Source records:

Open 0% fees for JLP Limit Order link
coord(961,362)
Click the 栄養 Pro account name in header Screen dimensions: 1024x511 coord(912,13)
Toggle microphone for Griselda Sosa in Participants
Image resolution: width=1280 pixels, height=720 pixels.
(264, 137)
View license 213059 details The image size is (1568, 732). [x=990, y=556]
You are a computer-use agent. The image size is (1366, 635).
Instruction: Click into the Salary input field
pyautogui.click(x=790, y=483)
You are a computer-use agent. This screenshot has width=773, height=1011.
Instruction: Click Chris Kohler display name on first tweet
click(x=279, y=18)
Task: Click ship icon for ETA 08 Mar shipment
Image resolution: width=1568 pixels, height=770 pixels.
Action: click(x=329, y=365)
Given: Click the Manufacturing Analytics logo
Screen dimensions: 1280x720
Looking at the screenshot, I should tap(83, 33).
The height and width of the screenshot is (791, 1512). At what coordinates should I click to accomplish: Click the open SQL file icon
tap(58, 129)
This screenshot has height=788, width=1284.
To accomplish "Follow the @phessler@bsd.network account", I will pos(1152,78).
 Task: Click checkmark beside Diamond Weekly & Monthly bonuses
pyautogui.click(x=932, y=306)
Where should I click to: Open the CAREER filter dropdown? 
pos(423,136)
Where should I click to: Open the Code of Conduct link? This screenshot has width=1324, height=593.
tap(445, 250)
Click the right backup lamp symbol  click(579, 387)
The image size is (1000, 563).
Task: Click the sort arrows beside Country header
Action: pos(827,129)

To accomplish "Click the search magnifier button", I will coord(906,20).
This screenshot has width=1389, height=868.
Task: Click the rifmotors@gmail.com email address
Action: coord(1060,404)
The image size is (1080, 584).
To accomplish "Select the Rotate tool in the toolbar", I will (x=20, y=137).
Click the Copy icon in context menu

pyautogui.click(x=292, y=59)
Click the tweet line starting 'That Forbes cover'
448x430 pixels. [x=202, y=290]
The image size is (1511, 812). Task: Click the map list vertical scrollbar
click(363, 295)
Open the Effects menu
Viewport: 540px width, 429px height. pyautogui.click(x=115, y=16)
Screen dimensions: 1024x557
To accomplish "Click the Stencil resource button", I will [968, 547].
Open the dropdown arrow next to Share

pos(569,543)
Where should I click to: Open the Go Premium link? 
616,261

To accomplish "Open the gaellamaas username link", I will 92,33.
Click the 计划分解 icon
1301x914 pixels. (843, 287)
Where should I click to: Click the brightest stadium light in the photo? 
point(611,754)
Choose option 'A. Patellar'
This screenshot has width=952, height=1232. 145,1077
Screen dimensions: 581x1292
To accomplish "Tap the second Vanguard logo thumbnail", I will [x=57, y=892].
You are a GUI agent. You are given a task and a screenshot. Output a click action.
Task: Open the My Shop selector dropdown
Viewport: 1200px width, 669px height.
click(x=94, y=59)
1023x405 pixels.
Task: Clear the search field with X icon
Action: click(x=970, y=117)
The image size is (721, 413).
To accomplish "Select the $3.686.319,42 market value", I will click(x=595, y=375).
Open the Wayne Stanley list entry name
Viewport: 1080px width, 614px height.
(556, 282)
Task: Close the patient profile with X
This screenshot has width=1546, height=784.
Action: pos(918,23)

Work instructions:
Nothing but the lines from the one containing "Click the 计划分解 icon" through the last line of the data above should be set down, word for word.

Written response:
Click the 计划分解 icon
1301x914 pixels. (843, 287)
Where should I click to: Click the brightest stadium light in the photo? 
point(611,754)
Choose option 'A. Patellar'
This screenshot has width=952, height=1232. 145,1077
Screen dimensions: 581x1292
To accomplish "Tap the second Vanguard logo thumbnail", I will [x=57, y=892].
You are a GUI agent. You are given a task and a screenshot. Output a click action.
Task: Open the My Shop selector dropdown
Viewport: 1200px width, 669px height.
click(x=94, y=59)
1023x405 pixels.
Task: Clear the search field with X icon
Action: click(x=970, y=117)
The image size is (721, 413).
To accomplish "Select the $3.686.319,42 market value", I will click(x=595, y=375).
Open the Wayne Stanley list entry name
Viewport: 1080px width, 614px height.
(556, 282)
Task: Close the patient profile with X
This screenshot has width=1546, height=784.
Action: pos(918,23)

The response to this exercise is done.